Have your advocate submit a Range of Motion form used by the American Medical Association Guide to the Evaluation of Permanent Impairments. It is a short but an amazingly useful form that can make it difficult for the Administrative Law Judge to find the claimant can return to her Past Relevant Work.
Another form you may want to ask your advocate if he or she is familiar with is the Physical Capacities Evaluation Form (PCE). This form is more detailed than the Range of Motion and is sometimes used by various state disability determination offices. If a claimant is able to get his or her treating doctor to complete the PCE, it can be an extremely valuable tool in the arsenal of the advocate. The Physical Evaluation Form is a medical opinion of how much standing, sitting, bending and lifting a claimant can do over various time periods.

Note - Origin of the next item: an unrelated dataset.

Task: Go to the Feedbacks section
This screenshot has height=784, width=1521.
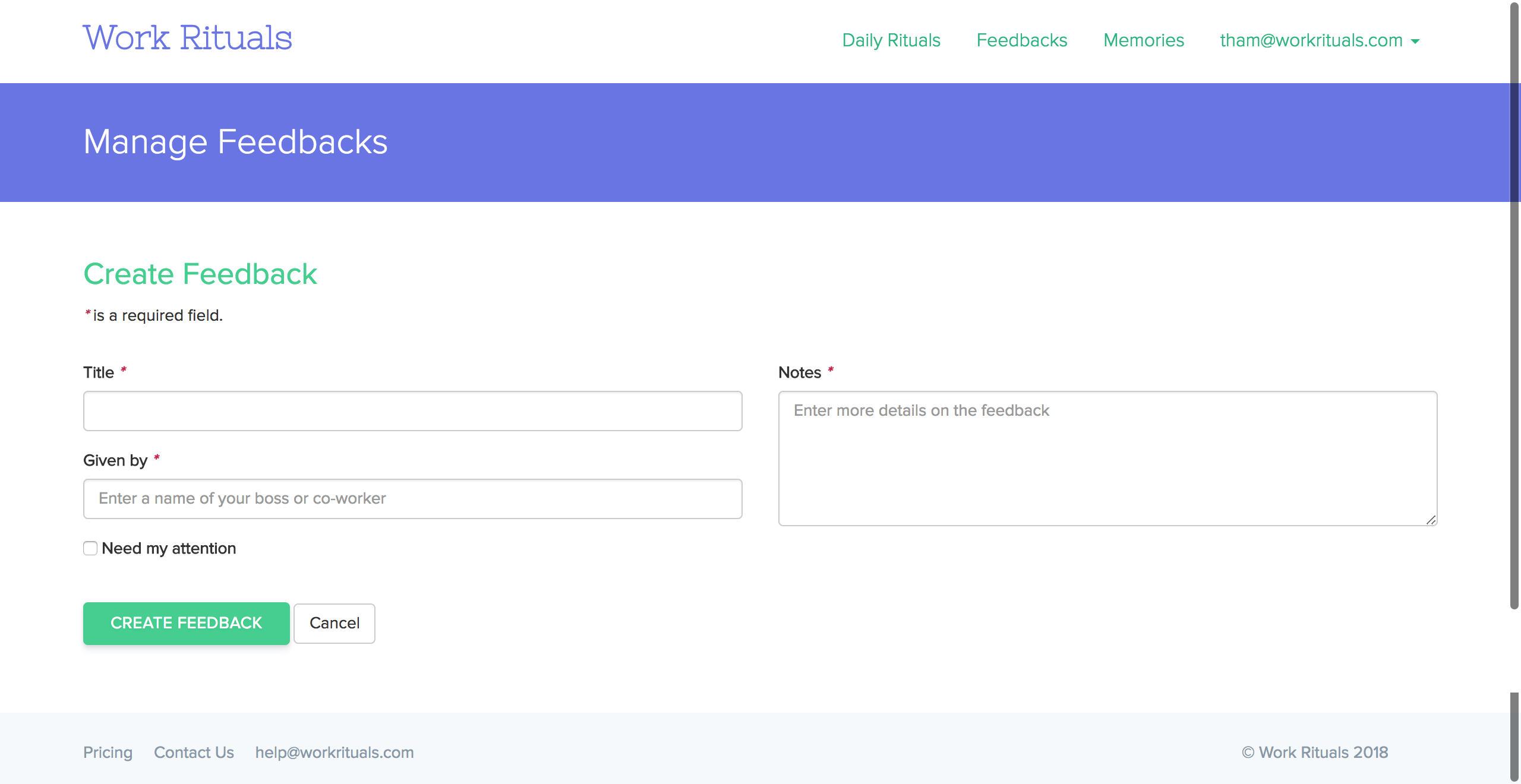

If the Consultative Examiner finds that the claimant meets the Listings, then the inquiry is over and the claimant should be awarded benefits. However, if the claimant’s treating doctor contends she meets the Listings but the Consultative Examiner does not think the claimant’s spinal condition meets the Listings, the claim is very likely to be denied and the case continues to the hearing stage. It is possible the Disability Examiner could find the claimant’s spinal disorder does not meet the Listings but the combination of impairments such as headaches, side effects of medications, shoulder pain could equal the impact of the listed conditions and the claimant would then be entitled to benefits.

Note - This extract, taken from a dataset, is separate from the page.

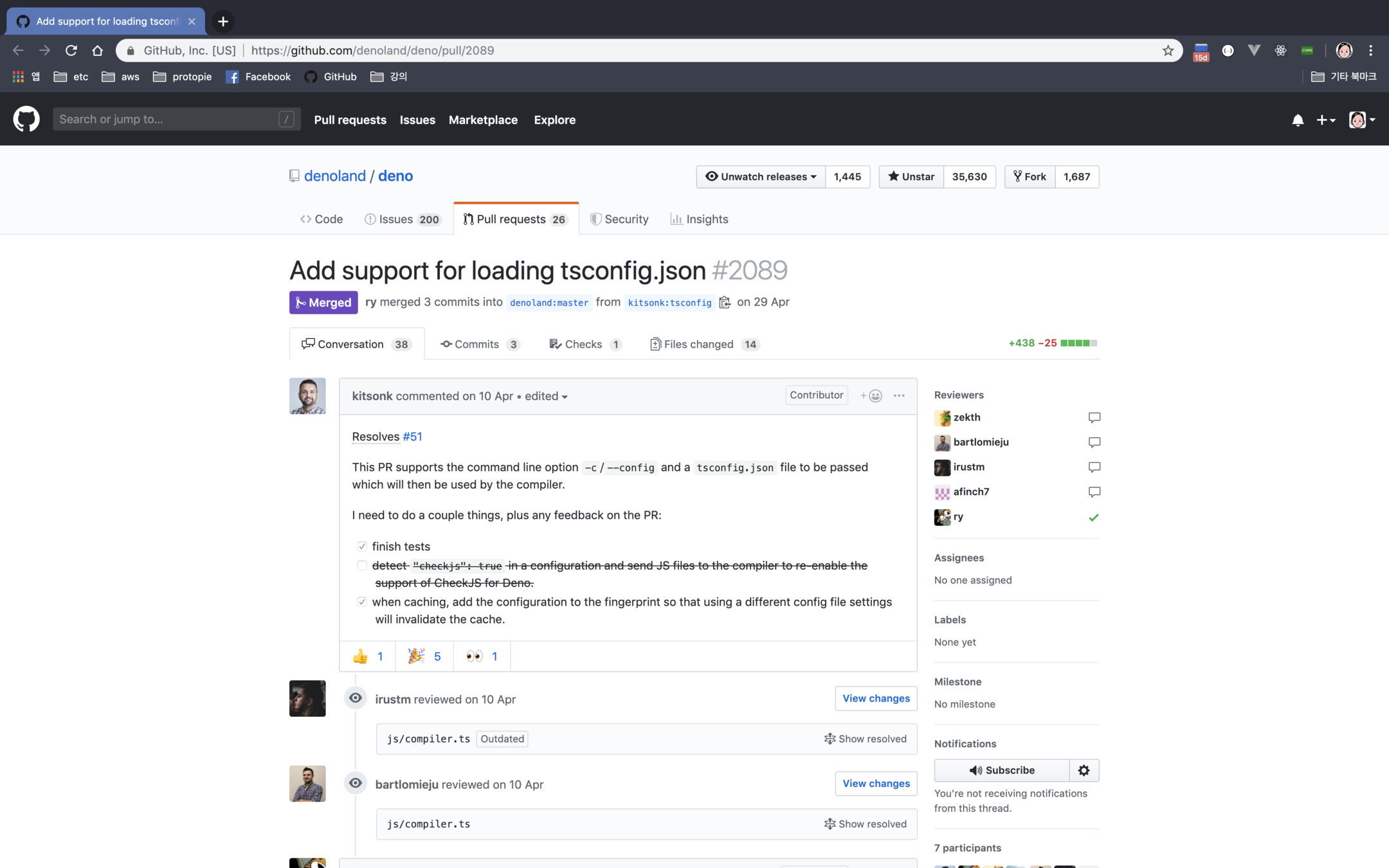Toggle the caching fingerprint checkbox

In the event it is determined the claimant’s condition is found not to meet or equal a listing, then the next step is to decide if the claimant’s impairments prevent the claimant from doing his or her former work. At the point where it is determined the claimant cannot do her past relevant work, the Medical-Vocational Guidelines come into play. An in-depth discussion of the Medical-Vocational Guidelines or Grids is beyond the scope of the blog. But at the juncture where the Grids come into consideration, the Range of Motion form and the Physical Capacities form mentioned above could tip the scales in favor of the claimant getting a favorable decision. The intent of those forms is to show how long and how well the claimant can handle the physical requirements of certain activities associated with maintaining employment such as sitting, lifting, standing, walking, climbing, finger/hand manipulations and others. If the weight of those forms, completed by doctors familiar with the claimant’s history, show the applicant is prevented from not only doing her past relevant work but also every other kind of work, it is much more likely the claimant will get a favorable decision even if it determined that the primary impairment does not meet or equal a Listing. Those forms should be completed by your doctor early in the application process.